How to Import Goods from China and Sell Them in the MENA Region
How to Import Goods from China and Sell Them in the MENA Region
Most founders who try the "buy in China, sell in MENA" model lose money on their first shipment. Not because the model is broken. They lose money on decisions they never knew they had to check.
USG sees this model from both sides. We advise importers and trading companies out of Hong Kong, and our group runs a Singapore consumer brand of its own, sourcing from China, Indonesia, and Thailand for Muslim-consumer markets. So the steps below come from running the model, as well as advising on it.
This is the full operational chain, step by step: product selection, suppliers, negotiation, logistics, customs, and margins.
Who this model is for
Before any of the steps, be honest about whether this is for you. This is Step 0 – the foundation the rest of the work sits on.
You are in the right place if you already sell something. Maybe that is your own online store, or social commerce on TikTok or Facebook. Maybe you are a trader with established clients, or an influencer with a loyal audience. The second condition: you are ready to put at least $5,000 to $7,000 into a first test shipment, and you treat that shipment as a learning phase, not the deal that makes you rich.
######
> **Short task 1**:
According to the guide on importing goods from China for sale in the MENA region, why do most founders lose money on their first shipment? Answer in one to three sentences.
The records are unrelated to the text above.

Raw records
######
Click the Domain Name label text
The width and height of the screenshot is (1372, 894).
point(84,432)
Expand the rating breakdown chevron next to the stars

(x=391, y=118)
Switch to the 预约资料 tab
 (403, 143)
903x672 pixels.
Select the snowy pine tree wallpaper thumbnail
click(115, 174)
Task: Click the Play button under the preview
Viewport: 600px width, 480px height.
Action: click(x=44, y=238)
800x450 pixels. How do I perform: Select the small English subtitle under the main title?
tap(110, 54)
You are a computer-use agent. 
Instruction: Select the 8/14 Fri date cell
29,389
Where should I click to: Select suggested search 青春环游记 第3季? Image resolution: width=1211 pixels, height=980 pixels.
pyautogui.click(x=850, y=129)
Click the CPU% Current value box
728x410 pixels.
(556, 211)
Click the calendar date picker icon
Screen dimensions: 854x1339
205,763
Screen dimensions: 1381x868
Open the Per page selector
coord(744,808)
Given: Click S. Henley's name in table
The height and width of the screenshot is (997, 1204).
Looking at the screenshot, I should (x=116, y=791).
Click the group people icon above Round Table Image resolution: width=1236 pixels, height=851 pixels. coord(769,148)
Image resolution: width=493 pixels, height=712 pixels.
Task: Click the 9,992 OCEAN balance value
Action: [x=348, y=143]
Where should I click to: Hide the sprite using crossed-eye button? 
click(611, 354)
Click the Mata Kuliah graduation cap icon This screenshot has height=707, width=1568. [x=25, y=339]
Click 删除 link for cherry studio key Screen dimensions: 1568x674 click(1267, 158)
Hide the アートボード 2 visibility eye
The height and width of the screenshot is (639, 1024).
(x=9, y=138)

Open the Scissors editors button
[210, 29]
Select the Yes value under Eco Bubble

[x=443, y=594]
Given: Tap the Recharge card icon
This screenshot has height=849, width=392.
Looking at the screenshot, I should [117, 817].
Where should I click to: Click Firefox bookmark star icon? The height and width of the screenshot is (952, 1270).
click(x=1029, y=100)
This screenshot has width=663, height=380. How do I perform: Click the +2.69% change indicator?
######
> **Short task 2**:
Copy out everything in the records from the line containing "Open the Scissors editors button" down to the line containing "Looking at the screenshot, I should [117, 817].", including both of those lines.

> **Response 1**:
They lose money because of decisions they never knew they had to check. The model itself is not broken.

> **Response 2**:
Open the Scissors editors button
[210, 29]
Select the Yes value under Eco Bubble

[x=443, y=594]
Given: Tap the Recharge card icon
This screenshot has height=849, width=392.
Looking at the screenshot, I should [117, 817].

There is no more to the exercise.